Dataset entries

::::::

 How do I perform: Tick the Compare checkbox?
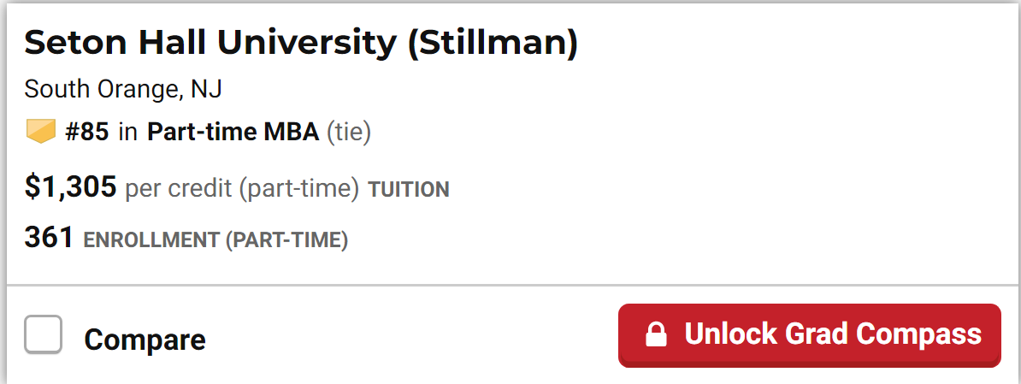(x=43, y=334)
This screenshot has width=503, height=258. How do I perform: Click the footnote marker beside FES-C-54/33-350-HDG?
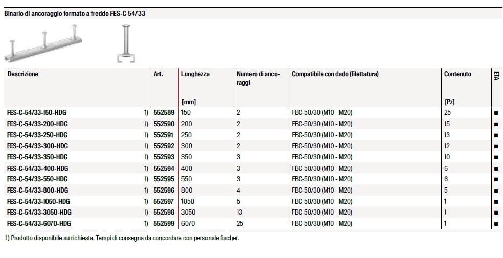pyautogui.click(x=146, y=157)
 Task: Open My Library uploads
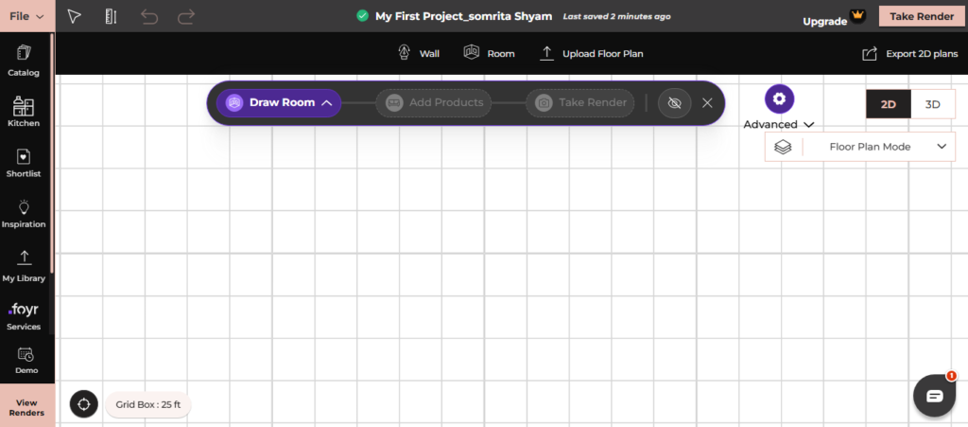pyautogui.click(x=24, y=266)
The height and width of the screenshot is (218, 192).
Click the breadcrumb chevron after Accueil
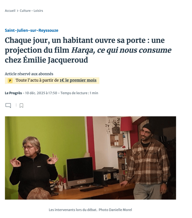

::::::

** WHAT IS EXPECTED **
Retype each line above exactly. Leave the images out.

** FINAL ANSWER **
 How do I perform: Tick the Compare checkbox?
(x=43, y=334)
This screenshot has width=503, height=258. How do I perform: Click the footnote marker beside FES-C-54/33-350-HDG?
pyautogui.click(x=146, y=157)
 Task: Open My Library uploads
pyautogui.click(x=24, y=266)
The height and width of the screenshot is (218, 192).
Click the breadcrumb chevron after Accueil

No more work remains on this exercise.